### Document text
Meanwhile, the secret story is juxtaposed with the media coverage
absorbed by the public, inviting viewers to challenge misinformed viewpoints. Tune in to see the clash of egos behind the outwardly
monolithic Bush administration, portrayed with the panache of a character
drama: Rumsfeld vs. Tenet, Rumsfeld vs. Rice, and Rumsfeld vs. Alien vs.
Predator (a.k.a. the Guantanamo story).
Of particular note is the documentary's constant reminder of
what success in Afghanistan and Iraq must look like through the mouths of former
intelligence, military, and White House officials. In Afghanistan, victory means the surrender of
Taliban forces who took up guerilla opposition when their government was
toppled, and who (with Al-Qaeda aid) still kill US and allied soldiers. In Iraq, success means teaching Iraqis forces
to keep the peace so that democracy can take root (the opposite of a troop
surge that uses American troops to do what we are not trusting Iraqi forces to
accomplish).

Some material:
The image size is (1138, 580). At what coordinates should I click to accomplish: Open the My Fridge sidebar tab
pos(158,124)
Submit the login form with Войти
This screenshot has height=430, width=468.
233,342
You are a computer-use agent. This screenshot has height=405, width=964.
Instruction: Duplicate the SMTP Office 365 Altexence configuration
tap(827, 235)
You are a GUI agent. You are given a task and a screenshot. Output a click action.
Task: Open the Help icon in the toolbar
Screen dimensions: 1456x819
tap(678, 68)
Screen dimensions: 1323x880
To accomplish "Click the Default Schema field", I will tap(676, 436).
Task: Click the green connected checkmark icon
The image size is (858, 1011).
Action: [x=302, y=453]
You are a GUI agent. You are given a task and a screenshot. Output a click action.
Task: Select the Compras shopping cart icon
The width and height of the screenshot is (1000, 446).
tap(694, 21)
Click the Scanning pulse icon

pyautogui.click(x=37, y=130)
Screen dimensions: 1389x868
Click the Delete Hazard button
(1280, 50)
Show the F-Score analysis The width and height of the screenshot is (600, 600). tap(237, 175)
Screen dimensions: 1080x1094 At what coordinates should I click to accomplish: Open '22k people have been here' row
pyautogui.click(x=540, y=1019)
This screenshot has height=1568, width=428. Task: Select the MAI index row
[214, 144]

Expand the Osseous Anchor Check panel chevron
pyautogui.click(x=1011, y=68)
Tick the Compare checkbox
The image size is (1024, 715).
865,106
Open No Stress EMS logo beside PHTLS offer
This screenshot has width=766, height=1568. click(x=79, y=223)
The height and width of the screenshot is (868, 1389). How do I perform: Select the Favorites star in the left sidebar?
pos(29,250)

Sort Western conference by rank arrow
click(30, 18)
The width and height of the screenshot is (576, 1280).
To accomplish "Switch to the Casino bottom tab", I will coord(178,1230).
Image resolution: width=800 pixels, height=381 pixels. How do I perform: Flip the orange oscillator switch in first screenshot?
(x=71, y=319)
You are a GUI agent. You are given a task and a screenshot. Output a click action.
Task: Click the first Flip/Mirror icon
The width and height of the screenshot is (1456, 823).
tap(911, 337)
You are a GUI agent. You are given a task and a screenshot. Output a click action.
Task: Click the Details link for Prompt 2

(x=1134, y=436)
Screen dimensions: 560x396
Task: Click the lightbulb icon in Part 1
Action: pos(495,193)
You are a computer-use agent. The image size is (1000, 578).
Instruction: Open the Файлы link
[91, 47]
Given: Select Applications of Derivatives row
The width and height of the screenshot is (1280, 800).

### Your objective
Write the next part of the review of the documentary about the Bush administration's wars, picking up after its final sentence.

### Exercise result
Before ending abruptly, the series falls just short of
concluding that the surge's touted "clear, hold, build" strategy has become as
much of a fossil as the "light footprint" strategy - the theory that troop
presence and visibility should be minimized - of a year ago. Perhaps this is an effort to maintain
objectivity. But only so much
objectivity is possible when the preponderance of documentary evidence points
definitively in one unhappy direction.
So why is this documentary so suddenly popular? Some, including the series' producers, have
speculated that with the Iraq War's five year anniversary and the upcoming
presidential election, the timing was perfect.
Fair enough, but if timing alone was sufficient, then Comedy Central's Lil' Bush would be a smash success. (It
isn't.)
Convenience is one thing, but hard-hitting honesty is what
really makes a documentary resonate.
"Bush's War" rehashes what sheer embarrassment has made us prone to
forget-and with painstaking and unabashed clarity. Remember when we thought that the war in
Afghanistan was won? Can you recite the
"sixteen words" of Bush's 2003 State of the Union that ended up being false? Does the name "Joseph C. Wilson IV" ring a
bell?
Whatever you recall, whatever you think you remember from
the past seven years, it turns out that the truth is always different from the
Frontline.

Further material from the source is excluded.